The street ran straight, a bright rainbow running to the black of sky. The buildings leaned back for me and then closed in again. Brakes. Nearly hit a taxi. Foot too heavy on the throttle, going too fast. Slow. Something wrong. Pull up. Breather. People on the pavement.

A man with a quiet face opened the driving-door and looked down at me and said: " Shift over." I tried to lift my hand to push him away but there was no strength left.

"Wha'?" I asked him stupidly.

"Shift over. I'll drive."

I dragged my leaden body across to the other seat. Obedience. Worst sin of modern man, obedience.

He got in and slammed the door, pulling into the traffic-stream. I sat with my chin on my chest. Last remembered thought: hypodermic.

11: OKTOBER

Her skin was the shade and texture of a wax rose, quite flawless, and her hair fell across her naked shoulder in blond rivulets. Her regard was innocent, the eyes wide and frankly-gazing, too young to have learned that you must sometimes glance away. She leaned across the white chair without coquettishness, insouciance, her small breasts barbed with nipples of carmine, her thighs heavy with pubic hair.

The ant cleaned its antennae.

The light in the room came from a great Daum chandelier, and burned on the gold of the frame. It was no good thinking in terms of taste. She was there for raping. They might just as well have hung a whore on the wall. There was no signature, but the painter had been a German, a true-blue Prussian-born hypocritical bloody Aryan. You portray the face as symbolising purity – the flawless skin, the innocent gaze, the little-girl look – and then you go to town on the tits and pussy, symbolising carnality till it moans. Result you have a picture you can give to your own mother-in-law for hanging in the needle-room, and she'll always think you've come to admire her petit point.

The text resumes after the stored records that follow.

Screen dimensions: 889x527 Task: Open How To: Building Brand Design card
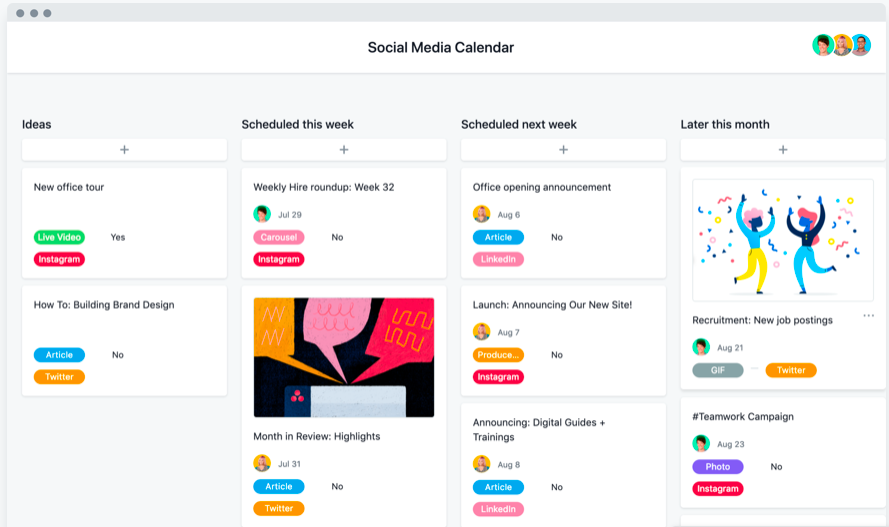coord(104,305)
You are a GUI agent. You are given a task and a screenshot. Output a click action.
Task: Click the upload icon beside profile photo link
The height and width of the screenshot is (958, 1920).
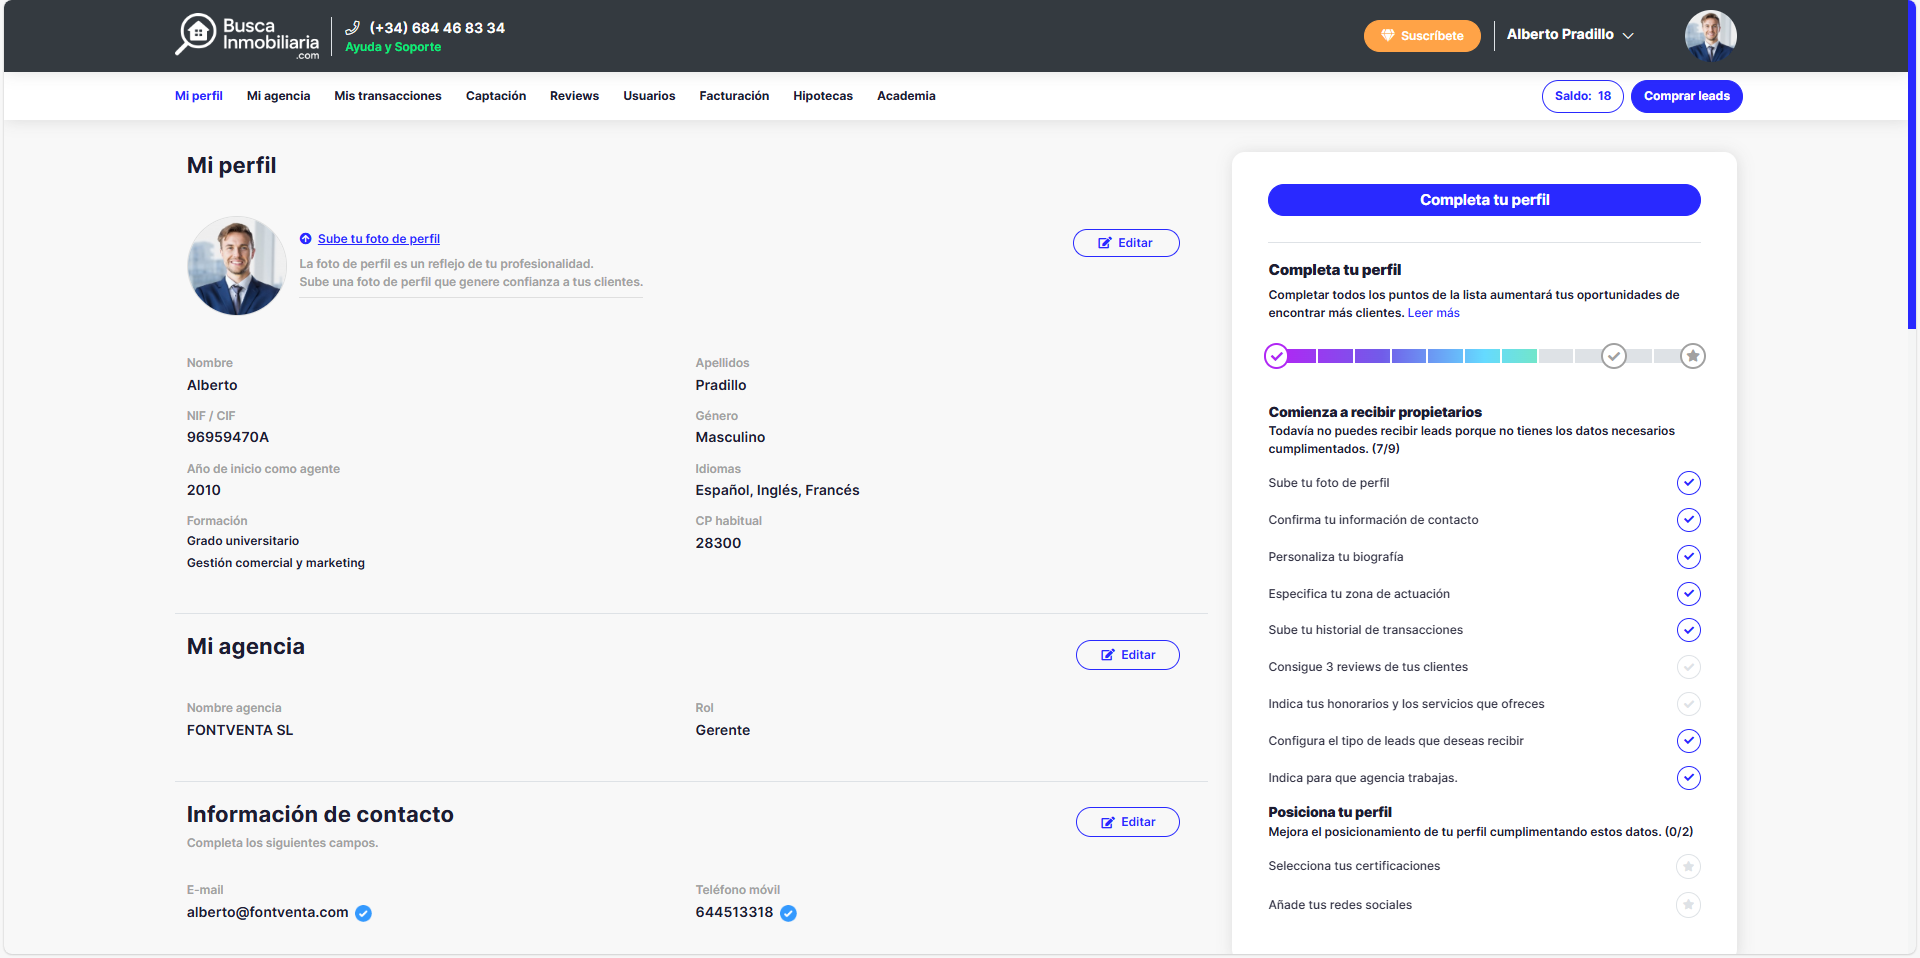306,239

Hypocrisy. Schizophrenia. They've always been like it. That's why you've got to talk about Beethoven and Belsen in the same breath. You can't think of one without the other.

If you kick over an ant-hill the first thing they do is to stop and clean their antennae with a foreleg. In their panic they resort at once to habit, to deceive themselves that everything is really all right and the sky hasn't fallen down. The human species is a little that way inclined. Tea in the Blitz.

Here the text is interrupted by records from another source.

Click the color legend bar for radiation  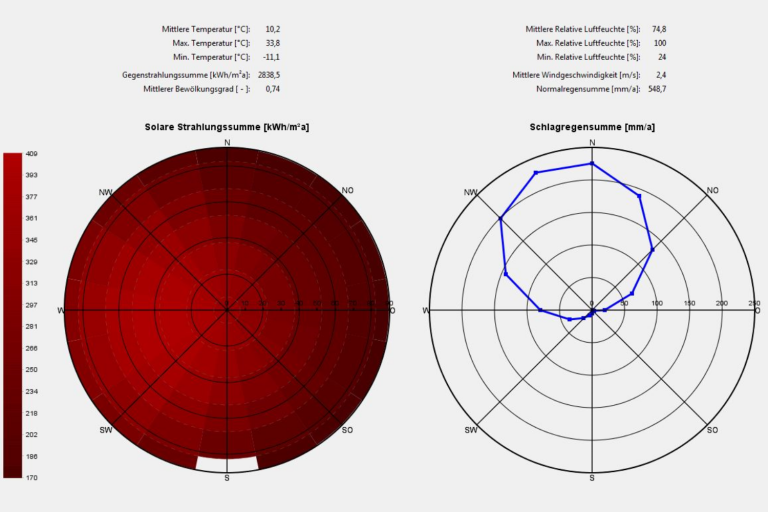12,314
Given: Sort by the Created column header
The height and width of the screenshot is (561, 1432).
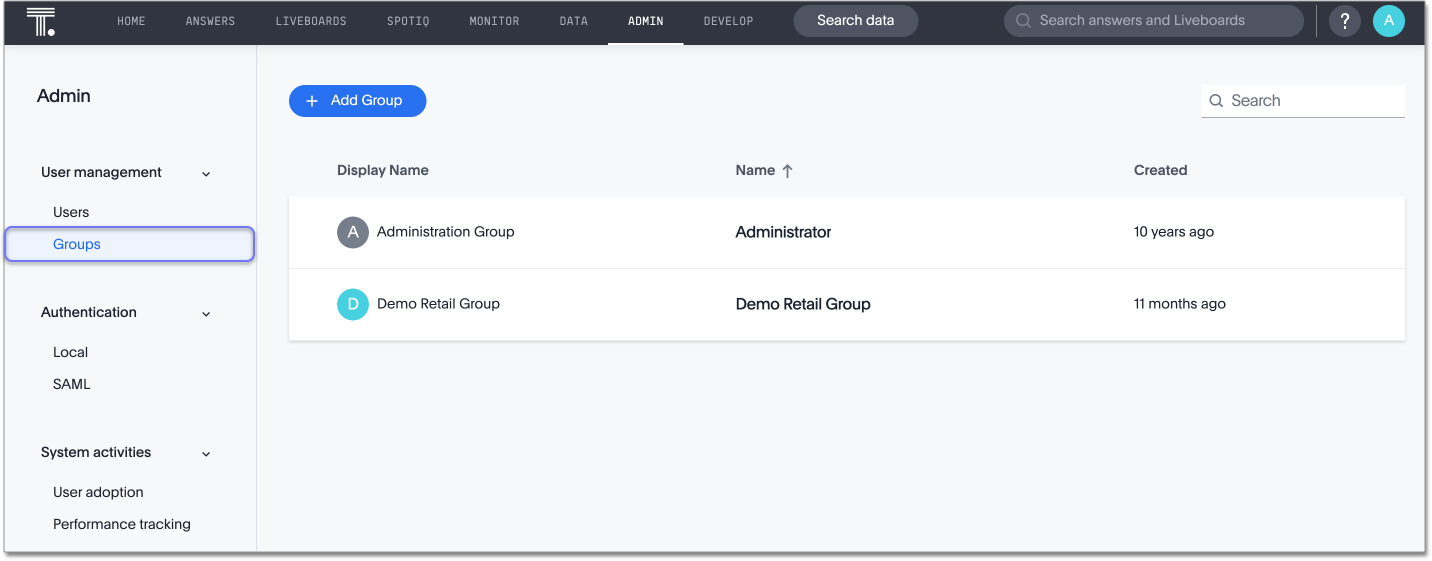Looking at the screenshot, I should click(x=1160, y=171).
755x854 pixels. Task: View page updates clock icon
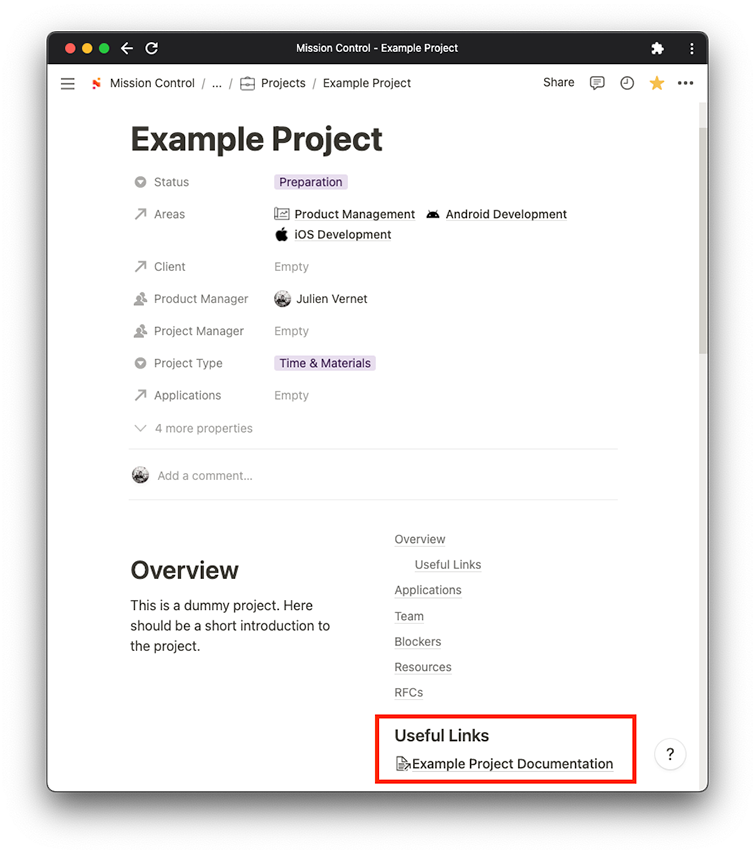[627, 83]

Regaining consciousness in the confines of a trap, I had controlled primitive brain-panic by resorting to a habit, and criticising the picture, as if it had been in a cosy gallery along the Kurfurstendamm. But it was no go. You couldn't look at that split-minded perpetration without knowing precisely where you were. Deep in the heart of Deutschland.

The room was large, lofty-ceilinged, and encrusted with Baroque marble, gilt, silk and ormolu. Traceries, mouldings, coquillage and arabesque, brocade and parquetry – there was nowhere for the eye to rest. Hermann Goering would have rolled in here like a pig in clover. No, you couldn't get away from where you were.

The movement of my head had left no dizziness. I had expected to wake from the equivalent of a low sleep-curve, groggy and disorientated; but the drug had no after-effects. I was sitting in a silk brocade chair with a cushion behind my head, facing the length of the room at whose far end was a pair of white-and-gold doors. I felt like a minor monarch about to grant privy audience. They did you well here.

My watch read 9.01. Less than an hour since they'd snatched me. They'd followed me away from the Z Bureau, knowing I would pull in somewhere when the drug took effect. No rough stuff, nothing embarrassing.

There were four men in my audience-chamber. One against the doors, one standing with his back to the monstrous Rasputin Quinze fireplace, one staring out of the window, and one coming quietly towards my chair.

"Excuse me," he said in Heidelberg German, and lifted one of my eyelids. He had seen my movements.

I asked him: "How am I?"

He stood back with a faint and charming smile. Elegantly dressed, crisp white hair, two gold rings, a quiet and melodious tone. "You are very well."

Everyone began moving. The man by the window went down the room to the doors and the man there took a pace to one side. They were taking up positions. They were the guards. The man by the fireplace came to join the doctor. I looked up into his face and knew that if I got out of here alive it would be on his terms.

"I am Oktober," he said.

And the mirage dissolved, and all the silk and arabesque and ormolu were gone, and I sat here in a cell. Even the air had gone chill.

I bowed my head. "Quiller," I said.

His eyes were rivets in a face like a steel trap that clanged when the mouth opened and shut. "You may talk."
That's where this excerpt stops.